§ Your task: In the data below, how many lines contain the string "Open"? Reply with the number only.

§ Source data:
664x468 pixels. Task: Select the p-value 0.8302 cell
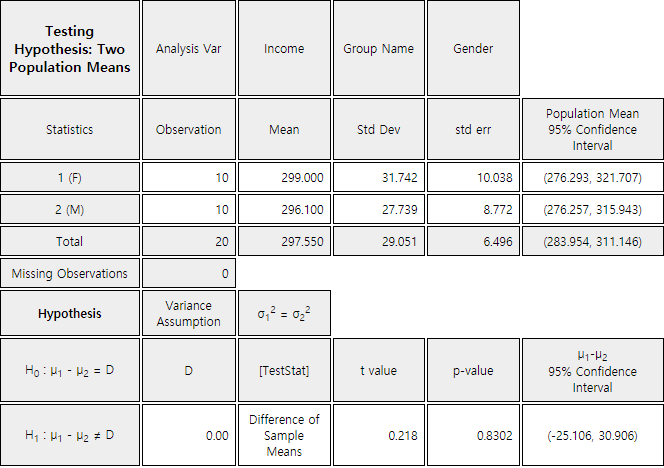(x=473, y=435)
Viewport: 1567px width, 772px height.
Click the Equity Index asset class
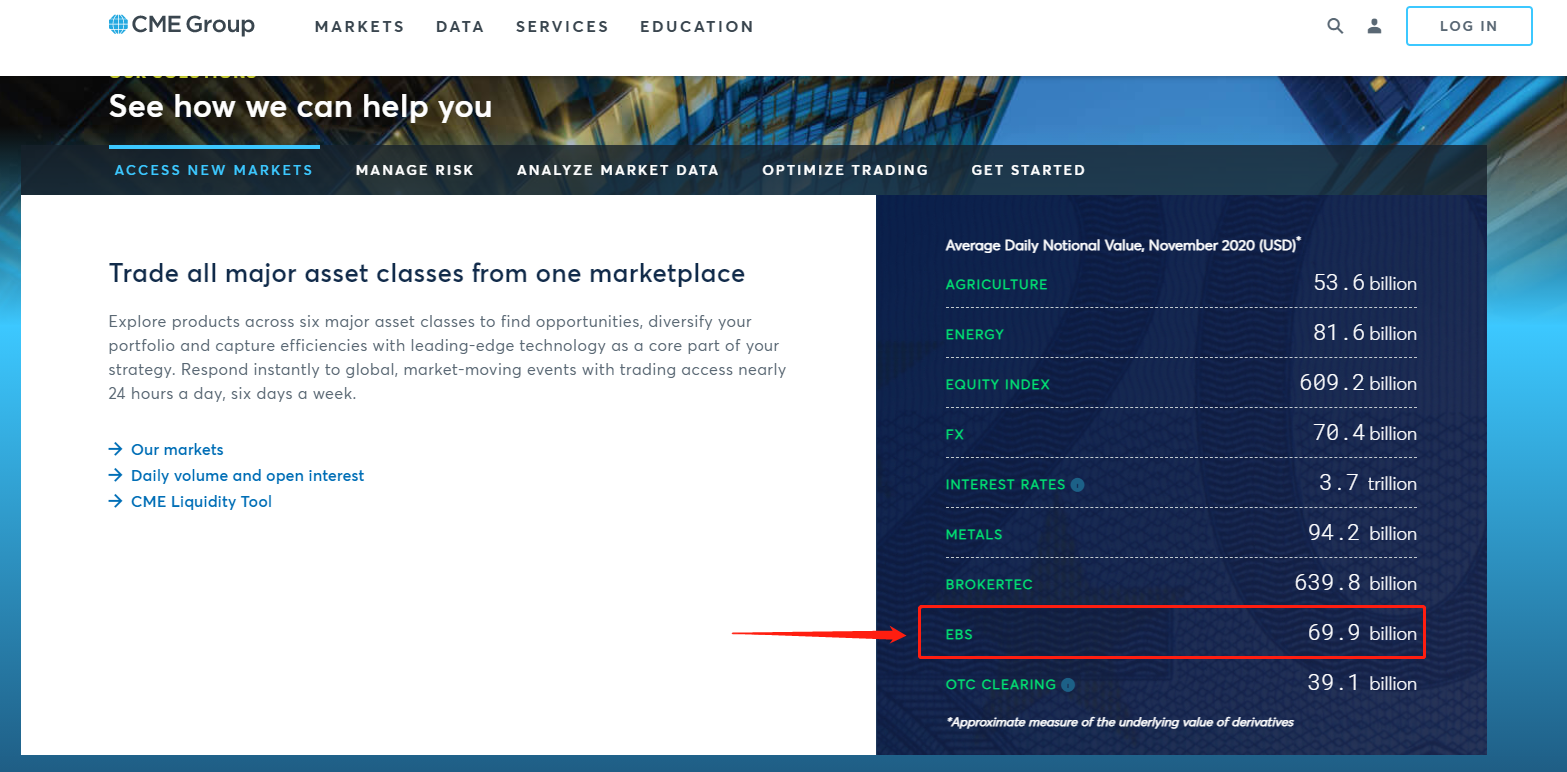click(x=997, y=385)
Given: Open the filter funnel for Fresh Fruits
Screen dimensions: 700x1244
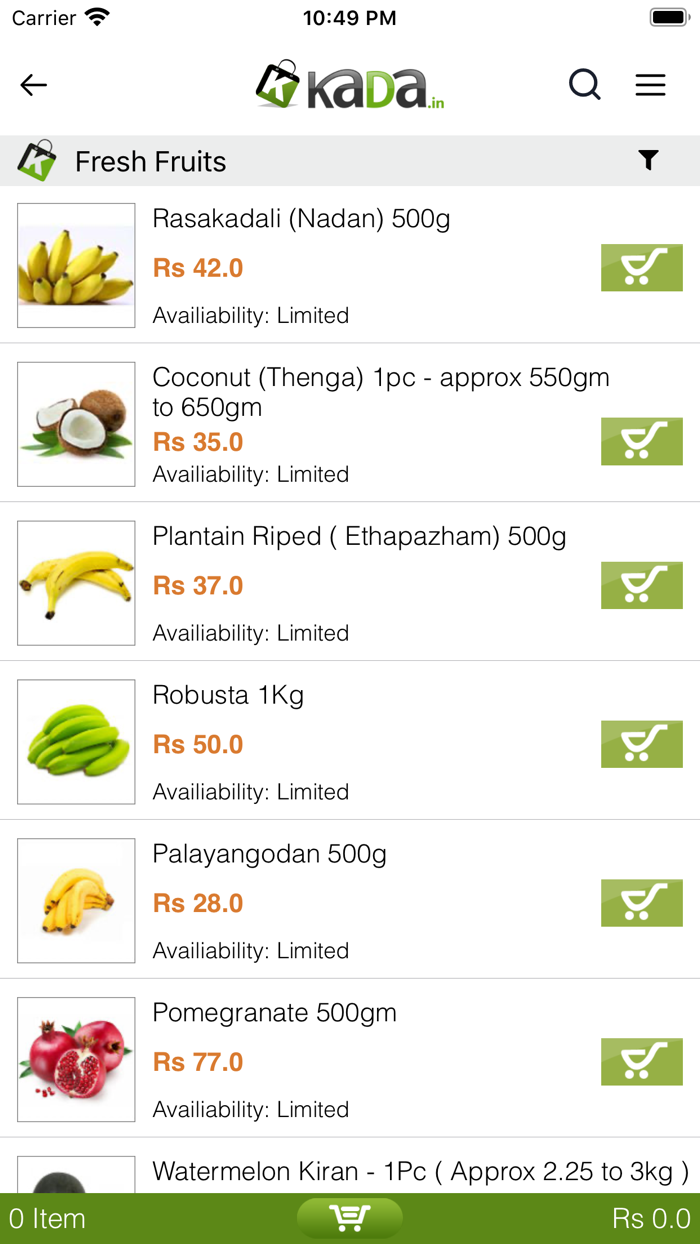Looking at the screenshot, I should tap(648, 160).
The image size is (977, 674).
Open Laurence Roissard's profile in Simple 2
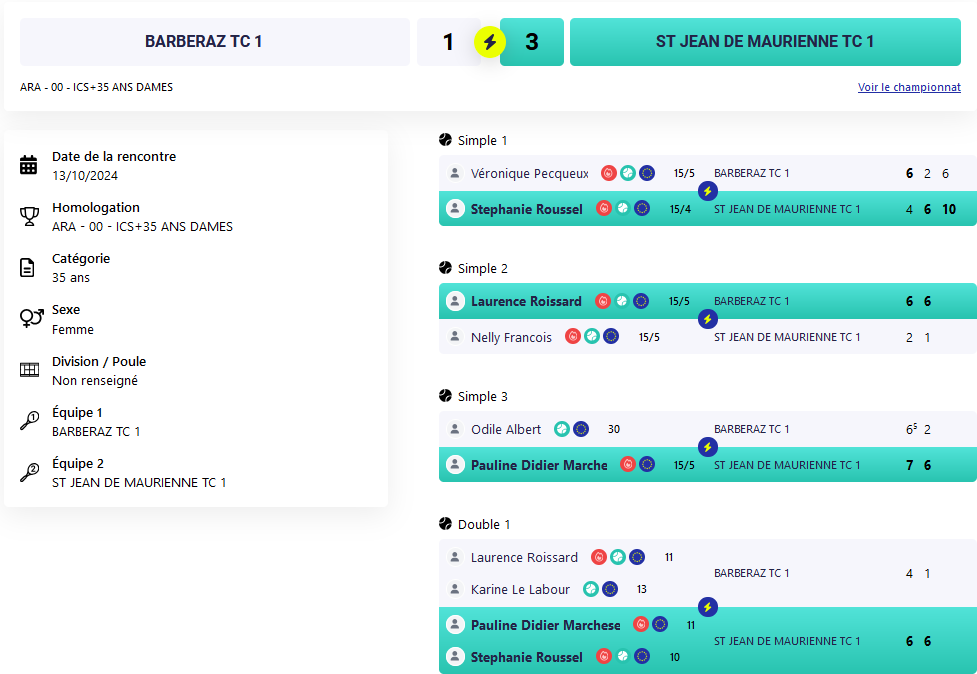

§ Written reply: 2